Singrauli, a district in Madhya Pradesh is a prime example. Here thousands of hectares of forest that forest communities and wildlife depend on for their survival have been lost over decades due to coal. The coal mining companies have displaced forest dwellers with false promises, infringing on their human rights. Other forests in Central India have met the same fate, and many more are threatened.
This region is also India’s largest contiguous tiger landscape; coal fields here are in proximity to at least 10 Tiger Reserves. Proposed coal mining threatens over one million hectares of forest in just 13 of the coalfields out of over 40 in Central India. Vital corridors linking the tiger reserves are under threat and elephant and leopard habitats will be destroyed. These forests act as important carbon sinks. Cutting them down to mine coal is a double blow for the climate, releasing large amounts of CO2 into the atmosphere.
A recent study by Greenpeace, Conservation Action Trust and Urban Emissions estimated that in 2011/12 100,000 people died prematurely as a result of emissions from coal-fired power stations in India.
Since 2007 India’s coal production capacity has doubled. But still an estimated 400 million Indians have little or no access to electricity. The Planning Commission of India projects a 250% increase in domestic coal consumption by 2031-32. This means more coal mines fast. It also spells the end of our forests, wildlife and a bleak future for forest dependent communities.
Contrary to what coal power companies and most government officials say, coal is not an inevitable, necessary evil, or the only way forward. There is a solution in decentralised renewable energy like solar and wind power, which can provide clean electricity even to those not connected to the central grid, with none of coal’s pollution, health costs, forest loss and climate disruption.
A recent Greenpeace and Infraline Energy report revealed that 22 out of 29 states in India failed to meet their Renewable Purchase Obligation (RPO) targets in 2012. RPO targets define how much electricity in the country must be produced from renewable energy sources.
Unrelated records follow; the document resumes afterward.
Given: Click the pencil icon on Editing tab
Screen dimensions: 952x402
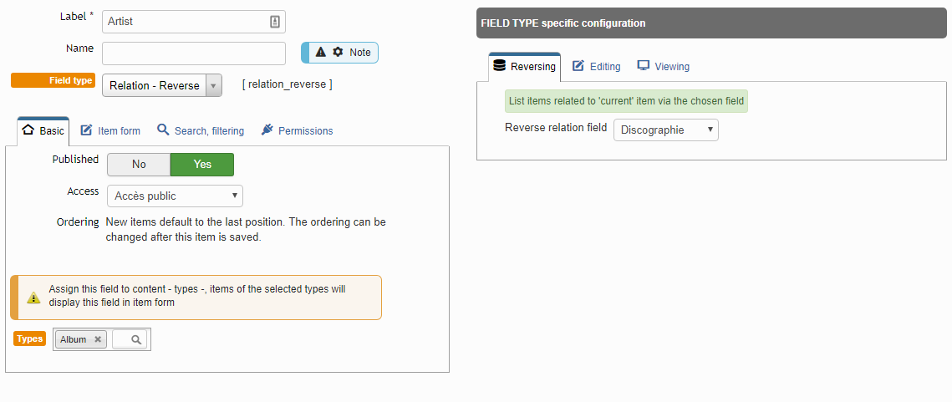Looking at the screenshot, I should [578, 65].
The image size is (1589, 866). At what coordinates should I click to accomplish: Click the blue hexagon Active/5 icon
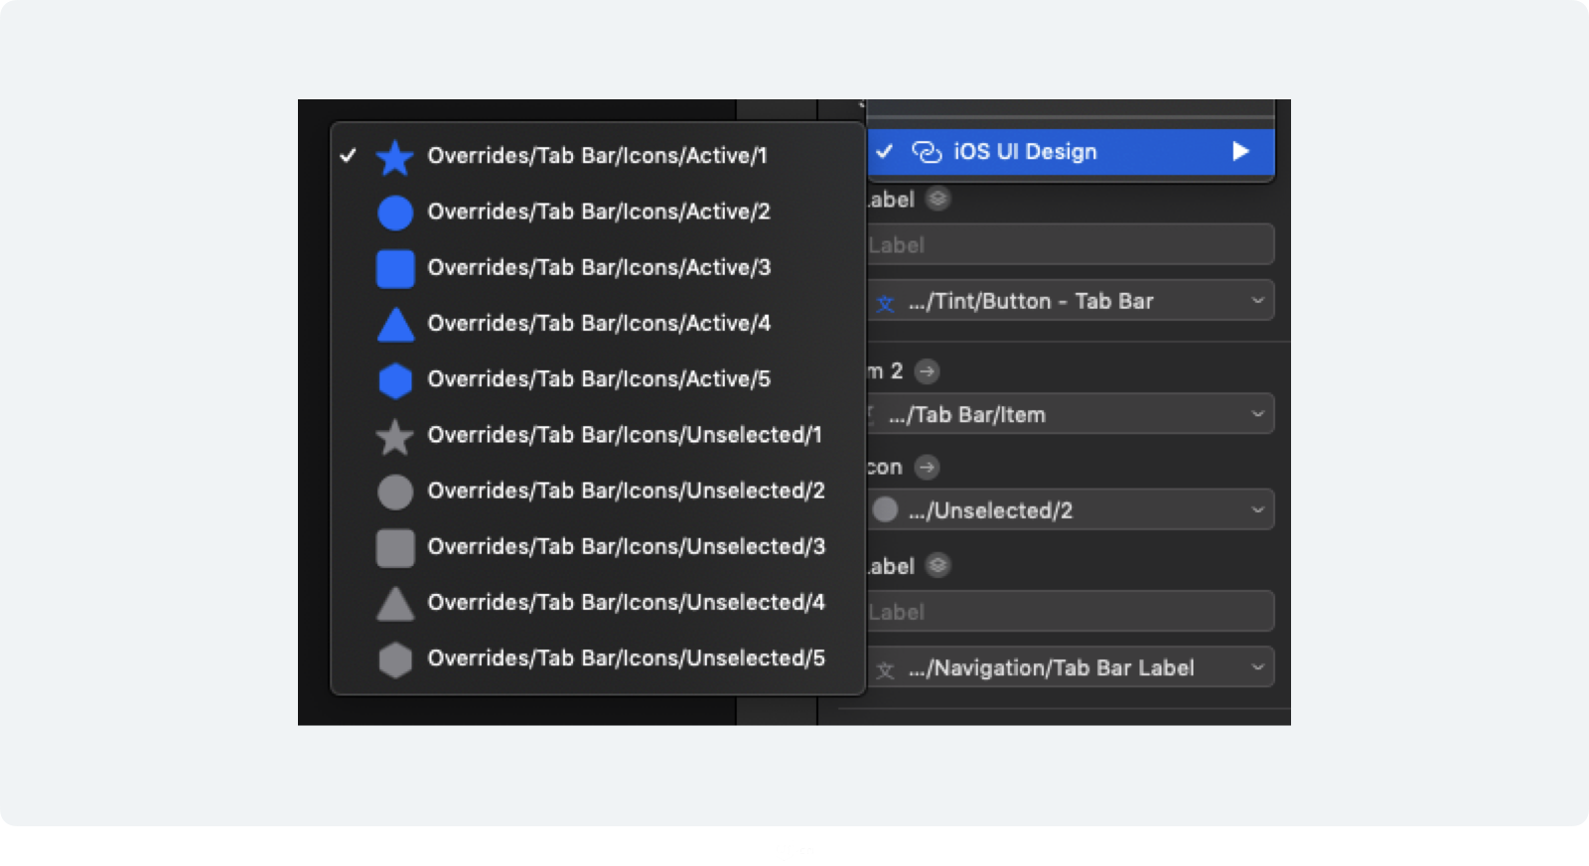394,380
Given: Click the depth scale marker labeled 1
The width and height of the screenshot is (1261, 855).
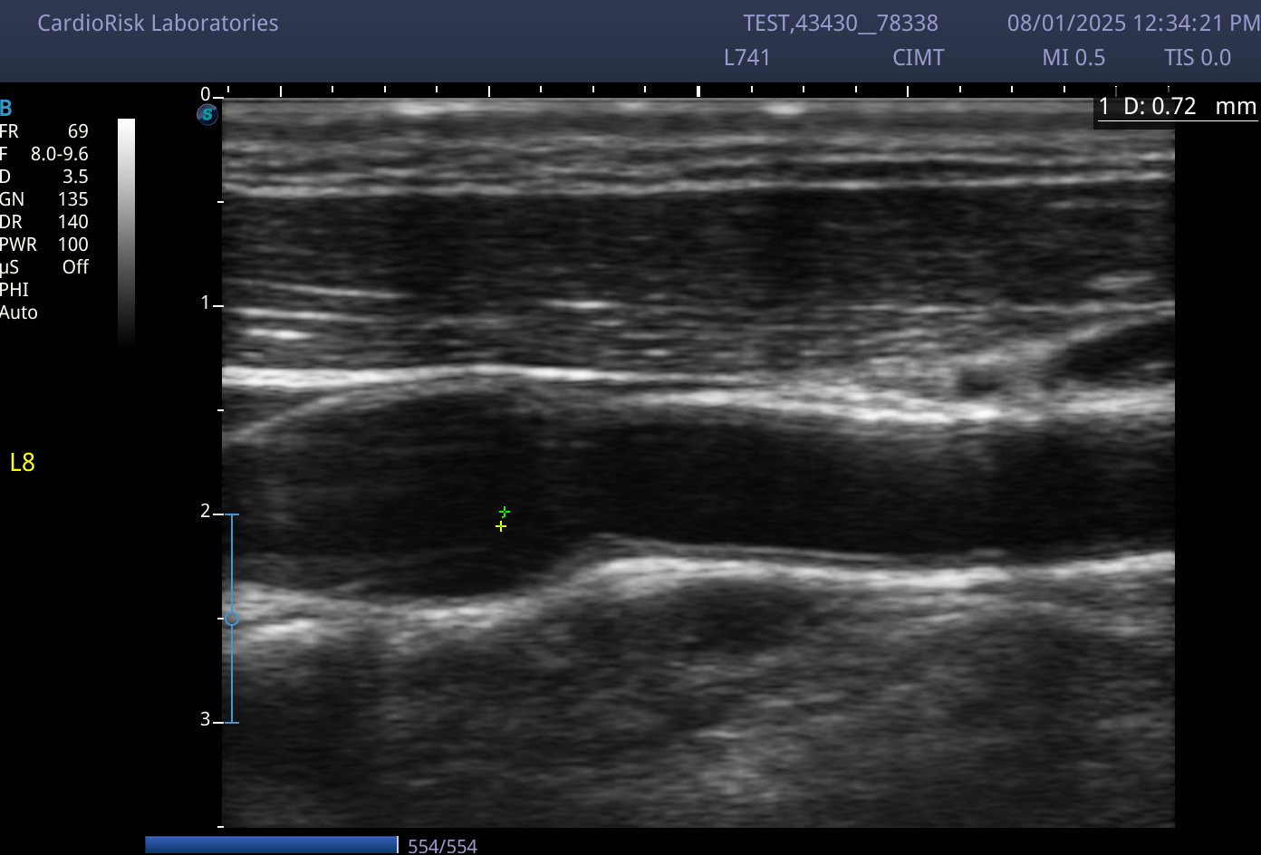Looking at the screenshot, I should coord(206,303).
The capital Delhi, instead of leading by example, failed miserably producing only 0.03% electricity from renewable sources after setting a meagre target of 3.4%. As a matter of urgency, political will and pressure from the citizens must create a strong renewable energy policy which guarantees enough clean energy while also protecting our last remaining forests.
Carbon Market Watch comment
The CDM: A fossil fuel subsidy
The CDM was designed to bring clean and sustainable development to poor countries while enabling rich countries to achieve their emissions reductions cost efficiently. A closer look at which type of projects and sectors are supported by the CDM reveals that projects supporting the fossil fuel industry make up a significant share. New coal power plants can earn emissions credits for claimed improvements in power plant efficiency. However, CDM coal projects use business-as-usual technology and therefore generate carbon credits that do not represent real emission reductions, conflict with the CDM’s sustainability objectives and lock-in lock in billions of tons of CO2 emissions.
Madhya Pradesh is also the location for the 4000 MW coal power plant by Sasan Power Limited, a subsidiary of Reliance Industries. The Sasan project is one of nine UMPP plants being pursued by the Indian government – four of which are pithead locations the other five will be coastal in order to receive coal imports. Another five CDM coal power projects are registered in India, including Adani group’s 1320 MW coal power plant in Mundra, in Gujarat which has already sold more than 600.000 offset credits to EDF Trading and more than 45 projects are in the pipeline. Current scarce climate finance must not be put into industries that practice environmental exploitation. The CDM must be unmasked as a fossil fuel subsidy.